Görüldüğü gibi sanığın eyleminde TCK.nun 455/1 nci maddesinde öngörülen tedbirsizlik, dikkatsizlik veya meslek ve sanatta acemilik ya da nizamat, emavir ve talimata riayetsizlik hallerinden hiç birisi bulunmamaktadır. Sanık şerafettin şaka yapmak için de olsa kompresördeki yüksek basınçlı hava ile bilerek ve isteyerek maktule Müessir fiilde bulunmuştur. İradi olarak gerçekleştirdiği bu müessir fiil sonucu ölüm husule geldiğine göre eylemi TCK.nun 452 nci maddesinde öngörülen kastın aşılması suretiyle adam öldürmek suçunu oluşturur. Çünkü sanık tarafından istenmemiş olan ölüm neticesi sanık tarafından istenmiş olan müessir fiille husule gelmiştir.
Sanık Erdal Kerim'e yönelik temyize gelince; Sanık Erdal aşamalarda Ustabaşı olan diğer sanık Şerafettin'in isteği üzerine kompresörün vanasını açtığını ancak maktüle şaka yapacağını bilrnediğini savunmuştur.
Dosyada bu sanığın sanık Şerafettin'in maktüle yapacağı şakayı bildiğine, dolayısıyla, eylemine bilerek isteyerek katıldığına ilişkin yeterli ve inandırıcı delil bulunmadığına göre aksi kanıtlanamayan savunmaya itibar edilmesi gerekir.
Bu itibarla yüklenen suçu işlediğine ilışkin hakkında yeterli ve inandırıcı delil bulunmayan sanık Erdal'ın beraatine karar verilmesi gerekirken, dosya içeriğine uygun düşmeyen gerekçeyle mahkumiyetine, sanık Şerafettin'in eylemi kastın aşılması suretiyle adam öldürme şuçunu oluşturduğu halde suç niteliğinde hataya düşülerek bu sanığın tedbirsizlik ve dikkatsiziik sonucu ölüme neden olmak suçundan mahkumiyetine karar verilmesinde isabet görülmediğinden direnme hükmünün açıklanan bu nedenlerle bozulmasına karar verilmelidir.
Çoğunluk görüşüne katılmayan Kurul Üyesi S.Çelik "Kasten adam öldürme suçu, neticesi bilinerek elverişli vasıtayla iradi olarak işlendiği takdirde maddi ve manevi unsurları itibariyle oluşur.
Olayımızda öldürülenle öldüren, sanıklar Belediyedeki aynı iş kolunda birlikte hizmet veren kimselerdir. İş yerindeki hizmete tahsisli yüksek basınçlı kompresörle ağız yahut anüsten hava verildiği takdirde buna muhatap olan kimsenin iç organlarının parçalanarak ölüm husule getireceğini bu işin uzrnanı olan sanıklar bilmektedirler. Daha önceden şaka kabilinde bu gibi davrantşlarda bulunduklan herhangi bir ölüm ve yaralanma olayı olmadığı, şeklindeki mücerret savunmaları, gerek sanıkların bu işte çalışan uzman kişiler olmaları ve gerekse yüksek basınlı kompresörle hava verilmesinin insan vücudu üzerindeki öldürücü etkileri açısından dosyaya intikal etmiş bilgiler karşısında samimiyeti kabule müsait görülmemiştir.
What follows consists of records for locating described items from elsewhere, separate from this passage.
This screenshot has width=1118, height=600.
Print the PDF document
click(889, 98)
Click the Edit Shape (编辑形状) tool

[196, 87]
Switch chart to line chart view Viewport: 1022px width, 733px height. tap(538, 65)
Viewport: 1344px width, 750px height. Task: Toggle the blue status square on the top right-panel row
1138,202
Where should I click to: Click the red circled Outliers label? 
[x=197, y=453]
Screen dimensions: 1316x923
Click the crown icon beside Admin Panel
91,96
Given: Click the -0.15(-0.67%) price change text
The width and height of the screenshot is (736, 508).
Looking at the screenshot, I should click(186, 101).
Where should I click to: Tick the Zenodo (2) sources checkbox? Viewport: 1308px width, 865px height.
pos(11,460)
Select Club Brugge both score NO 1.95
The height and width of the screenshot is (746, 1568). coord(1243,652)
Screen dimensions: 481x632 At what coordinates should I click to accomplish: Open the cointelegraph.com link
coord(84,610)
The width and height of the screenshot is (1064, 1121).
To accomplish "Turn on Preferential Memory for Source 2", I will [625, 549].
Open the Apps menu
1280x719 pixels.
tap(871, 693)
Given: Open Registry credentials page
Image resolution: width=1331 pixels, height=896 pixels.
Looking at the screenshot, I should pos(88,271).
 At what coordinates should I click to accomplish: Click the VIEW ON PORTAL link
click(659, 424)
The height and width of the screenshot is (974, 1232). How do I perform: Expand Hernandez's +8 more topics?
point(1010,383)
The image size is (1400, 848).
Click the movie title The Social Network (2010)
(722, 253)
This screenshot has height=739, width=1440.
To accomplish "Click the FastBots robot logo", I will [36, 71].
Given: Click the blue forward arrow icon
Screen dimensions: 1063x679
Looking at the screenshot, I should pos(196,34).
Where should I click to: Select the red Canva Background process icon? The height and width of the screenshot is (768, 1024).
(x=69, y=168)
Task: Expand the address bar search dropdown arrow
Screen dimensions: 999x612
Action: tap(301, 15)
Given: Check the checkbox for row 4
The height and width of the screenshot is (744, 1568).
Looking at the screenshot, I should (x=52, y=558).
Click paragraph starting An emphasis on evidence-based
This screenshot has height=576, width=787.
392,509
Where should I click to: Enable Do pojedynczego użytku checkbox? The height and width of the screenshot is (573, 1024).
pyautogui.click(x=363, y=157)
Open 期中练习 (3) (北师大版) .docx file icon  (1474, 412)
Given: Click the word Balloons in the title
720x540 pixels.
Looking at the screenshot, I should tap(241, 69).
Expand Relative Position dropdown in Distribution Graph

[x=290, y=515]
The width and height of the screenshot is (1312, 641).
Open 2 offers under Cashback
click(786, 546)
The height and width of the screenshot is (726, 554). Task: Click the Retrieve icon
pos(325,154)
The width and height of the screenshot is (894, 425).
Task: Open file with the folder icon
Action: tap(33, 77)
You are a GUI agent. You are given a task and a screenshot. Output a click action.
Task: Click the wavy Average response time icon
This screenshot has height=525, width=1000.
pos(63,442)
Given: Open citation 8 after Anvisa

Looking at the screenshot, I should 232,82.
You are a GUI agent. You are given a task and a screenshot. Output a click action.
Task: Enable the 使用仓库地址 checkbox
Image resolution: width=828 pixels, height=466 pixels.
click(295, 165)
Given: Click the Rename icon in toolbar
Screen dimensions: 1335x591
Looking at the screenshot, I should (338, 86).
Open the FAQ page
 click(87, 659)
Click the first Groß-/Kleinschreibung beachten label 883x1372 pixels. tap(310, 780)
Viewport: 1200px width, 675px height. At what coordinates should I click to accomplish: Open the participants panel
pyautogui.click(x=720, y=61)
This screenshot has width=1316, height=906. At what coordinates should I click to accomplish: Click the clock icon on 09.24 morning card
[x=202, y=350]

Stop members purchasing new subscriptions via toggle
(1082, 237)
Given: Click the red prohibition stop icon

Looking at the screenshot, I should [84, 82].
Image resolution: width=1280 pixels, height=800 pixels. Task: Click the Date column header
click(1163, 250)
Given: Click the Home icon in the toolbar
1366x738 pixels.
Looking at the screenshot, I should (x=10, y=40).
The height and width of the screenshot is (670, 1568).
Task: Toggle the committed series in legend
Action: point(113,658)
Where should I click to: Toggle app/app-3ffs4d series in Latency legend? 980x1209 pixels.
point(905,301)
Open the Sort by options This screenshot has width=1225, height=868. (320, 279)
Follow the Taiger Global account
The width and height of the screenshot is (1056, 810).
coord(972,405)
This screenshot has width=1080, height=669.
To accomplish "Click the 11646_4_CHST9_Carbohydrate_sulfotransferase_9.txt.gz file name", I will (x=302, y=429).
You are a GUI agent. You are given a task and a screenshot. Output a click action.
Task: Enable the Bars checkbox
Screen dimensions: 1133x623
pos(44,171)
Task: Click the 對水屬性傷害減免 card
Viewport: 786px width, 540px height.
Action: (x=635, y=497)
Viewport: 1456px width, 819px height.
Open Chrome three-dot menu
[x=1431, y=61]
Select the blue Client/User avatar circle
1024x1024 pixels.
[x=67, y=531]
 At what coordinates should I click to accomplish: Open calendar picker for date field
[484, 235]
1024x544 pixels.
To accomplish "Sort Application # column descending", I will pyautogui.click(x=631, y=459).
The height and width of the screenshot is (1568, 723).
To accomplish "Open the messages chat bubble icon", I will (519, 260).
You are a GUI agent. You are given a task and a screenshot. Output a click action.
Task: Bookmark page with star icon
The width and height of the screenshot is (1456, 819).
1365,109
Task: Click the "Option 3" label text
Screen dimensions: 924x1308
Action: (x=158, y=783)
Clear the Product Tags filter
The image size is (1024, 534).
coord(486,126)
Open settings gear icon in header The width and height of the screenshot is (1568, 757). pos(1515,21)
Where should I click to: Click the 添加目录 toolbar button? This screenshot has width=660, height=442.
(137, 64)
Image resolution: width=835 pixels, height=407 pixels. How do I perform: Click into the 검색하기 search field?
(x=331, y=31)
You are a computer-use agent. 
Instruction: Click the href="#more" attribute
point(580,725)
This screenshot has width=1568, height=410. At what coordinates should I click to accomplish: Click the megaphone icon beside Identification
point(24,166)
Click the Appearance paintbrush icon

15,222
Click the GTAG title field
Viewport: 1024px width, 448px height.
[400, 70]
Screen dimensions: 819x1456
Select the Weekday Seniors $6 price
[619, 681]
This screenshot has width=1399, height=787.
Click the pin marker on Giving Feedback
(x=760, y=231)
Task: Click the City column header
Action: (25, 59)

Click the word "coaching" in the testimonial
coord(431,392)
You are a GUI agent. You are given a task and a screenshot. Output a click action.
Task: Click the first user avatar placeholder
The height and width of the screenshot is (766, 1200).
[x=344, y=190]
Yüksek basınçlı kompresörle hava verilmek suretiyle barsakların ve akciğerlerin parçalanması suretiyle öldürülmesi olayında sanıkların kasten adam öldürme suçları sübuta ermiştir. Suçun iç organlarda tahribat yapacak şekildeki bıçak ve benzeri cisimlerle işlenmesi ile aynı neticeyi daha etkili biçimde sağlayacak yüksek basınçlı kompresörle işlenmesi arasında; kast, kulianılan elverişli vasıta ve sonuçta husule gelen ölüm olayı bakımından hiç bir fark yoktur. Bu itibarla eylemin çoğunluk görüşü hilafına kasten adam öldürme olduğu düşüncesindeyim." diyerek, S.SELÇUK "Sanık Erdal'ın olaya katılıp katılmadığını tartışılrnadığını" belirterek bozma gerekçesine katılmamışlardır.
SONUÇ : Yukarıda açıklanan nedenlerle Yerel Mahkeme direnme hükmünün istem gibi ( BOZULMASINA ) bozmada oybirliği gerekçesinde oyçokluğuyla karar verildi.